Texte:
---

En raison de l’incertitude économique qui prévaut et de la hausse substantielle des taux d’intérêt, il est essentiel pour les entreprises de renouer avec une approche axée sur la trésorerie.


En bref

  • Au dernier trimestre de 2022, sous l’effet de l’augmentation des créances clients, les entreprises ont été amenées à accroître leur fonds de roulement et à commencer à immobiliser une partie de leurs liquidités, ce qui a eu une incidence sur la disponibilité des flux de trésorerie.

  • Dans le contexte de l’augmentation des niveaux d’endettement et des hausses de taux d’intérêt, les coûts de financement de leur fonds de roulement se sont accrus, tandis que le taux d’augmentation annuelle de leur charge d’intérêts s’établit à 26 %, ce qui se traduit par une érosion accrue de leurs réserves de liquidités.

  • L’incertitude économique actuelle a une incidence sur l’évolution des projections de croissance pour 2023, alors même que des signes avant coureurs font leur apparition et que les marges commencent à s’en ressentir.

  • Les entreprises qui dominent le marché s’efforcent de prendre le contrôle de la situation, en se concentrant sur les conséquences qui en découlent, de façon à consolider les réserves de liquidités dont dépendent les activités de leurs fonctions service à la clientèle, vente, marketing et fabrication de produits.

La disponibilité des flux de trésorerie et du fonds de roulement joue un rôle essentiel dans les activités d’un bon nombre d’entreprises technologiques, particulièrement dans le cas des entreprises en démarrage et des sociétés à forte croissance. Elle peut influer sur leur taux de croissance, ainsi que sur leur capacité de résistance aux chocs et aux difficultés. À mesure que les entreprises technologiques prennent de l’expansion et commencent à étendre leur rayonnement, l’élargissement de l’éventail de leurs priorités risque de les amener à devoir privilégier la croissance des revenus, plutôt que le renforcement de leurs réserves de liquidités, ce qui entraîne une augmentation de leurs coûts d’exploitation et une hausse du taux d’érosion de la trésorerie. En période d’incertitude, il importe que ces entreprises renouent avec certaines des caractéristiques de leur approche de gestion qui ont contribué à leur succès initial. 

Signes avant‑coureurs d’éventuelles difficultés à venir

Au cours des deux ou trois dernières années, les entreprises technologiques ont mené leurs activités dans un contexte de croissance, sous le signe du télétravail, de l’amélioration des processus de commerce électronique ou de l’exploitation grandissante de l’intelligence artificielle. Les initiatives de transformation numérique ont généré d’excellentes occasions d’affaires dans le secteur, tandis que le bilan des entreprises nord‑américaines – qui ont besoin d’investir – affiche de grandes quantités de liquidités. Néanmoins, en raison de l’incertitude économique et de la hausse substantielle des taux d’intérêt, il est essentiel pour les entreprises de renouer avec une approche axée sur la trésorerie.

---

Matériel fourni:
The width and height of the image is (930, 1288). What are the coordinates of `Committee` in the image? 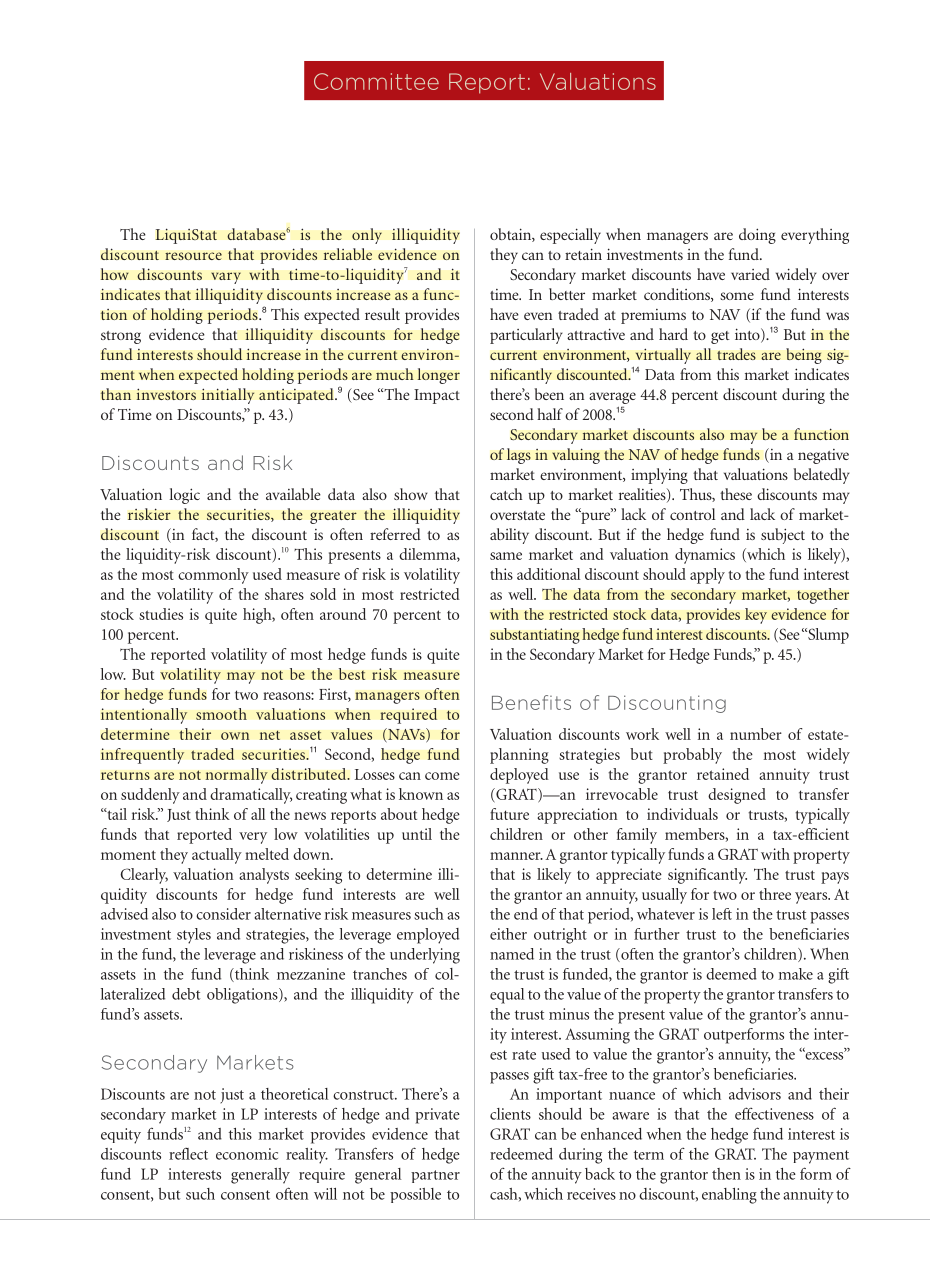 It's located at (376, 81).
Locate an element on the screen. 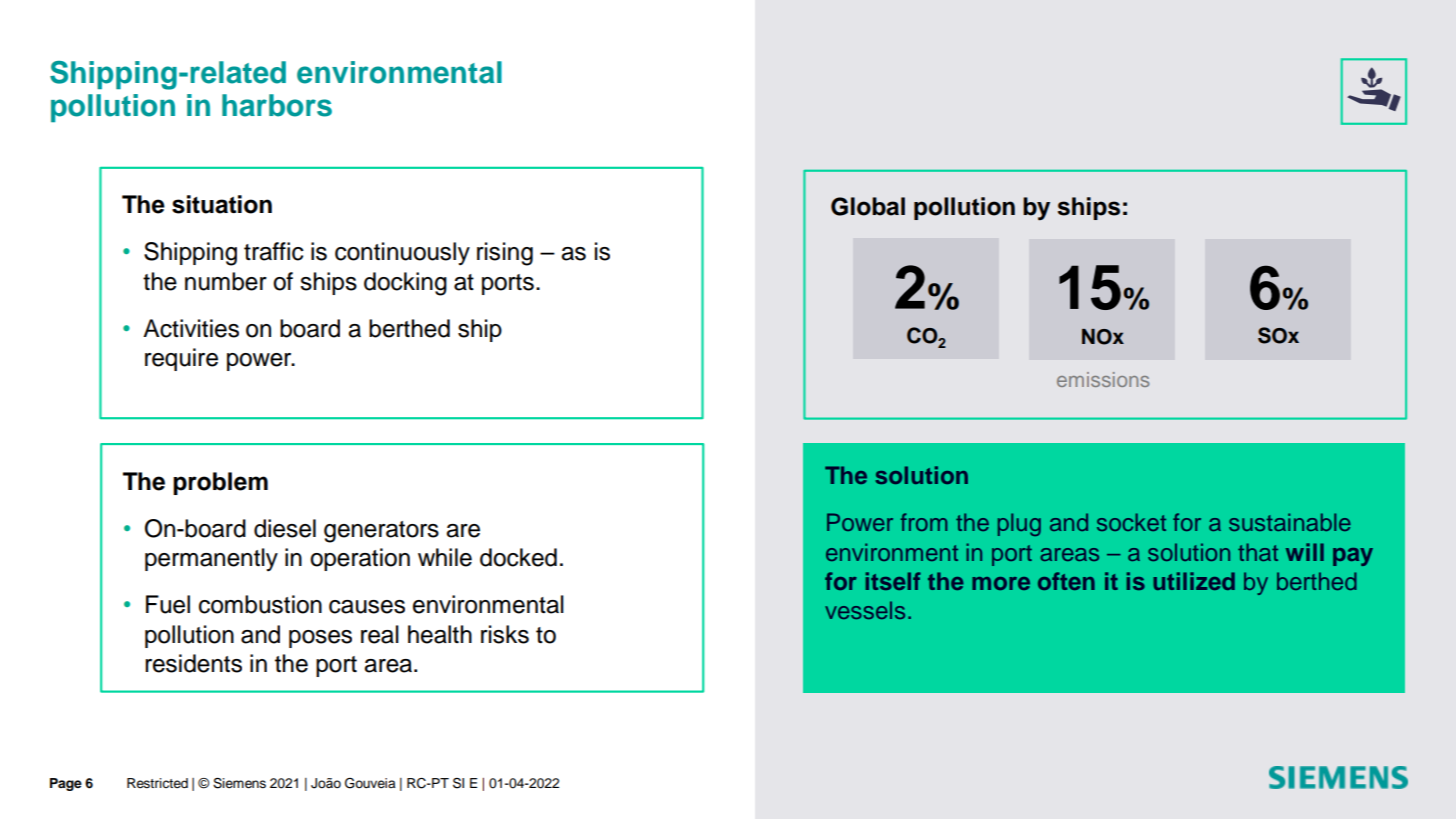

---

Consignes:
1 - Répondez aux questions suivantes d'après le texte sur la trésorerie :
(a) Quel est le taux d'augmentation annuelle de la charge d'intérêts des entreprises ?
(b) Au cours de quelle période les entreprises ont-elles été amenées à accroître leur fonds de roulement ?
(c) Pour quels types d'entreprises technologiques la disponibilité des flux de trésorerie et du fonds de roulement joue-t-elle un rôle particulièrement essentiel ?
2 - Quelles fonctions des entreprises dépendent des réserves de liquidités, selon le texte sur la trésorerie ? Dressez-en la liste complète.
3 - Poursuivez le texte sur la trésorerie à la suite de sa dernière phrase.

Réponses:
1 -
(a) 26 %.
(b) Au dernier trimestre de 2022.
(c) Les entreprises en démarrage et les sociétés à forte croissance.

2 -
- Service à la clientèle
- Vente
- Marketing
- Fabrication de produits

3 -
Pour mieux comprendre le contexte économique en mutation et les conséquences qui en découlent, des équipes d’EY ont analysé la performance financière de 160 grandes entreprises technologiques de l’Amérique du Nord au dernier trimestre de 2022, en la comparant à celle des années antérieures. Plusieurs observations clés ressortent de cette analyse :

  • Par rapport à l’exercice précédent, le délai de recouvrement moyen des créances clients dans ce secteur s’est allongé de six jours (9 %), ce qui équivaut à une augmentation de 10 milliards de dollars du montant cumulé des liquidités immobilisées figurant au bilan des entreprises technologiques. Le délai moyen de recouvrement des créances clients des entreprises qui affichent la meilleure performance s’est allongé de sept jours, ce qui montre bien que les entreprises qui s’en tirent le moins bien ne sont pas les seules à éprouver des difficultés.
  • L’allongement du cycle d’exploitation est plus marqué pour les grandes entreprises (+ 7 %, croissance de plus de 1 G$ des revenus) que pour les petites entreprises (+ 2 %).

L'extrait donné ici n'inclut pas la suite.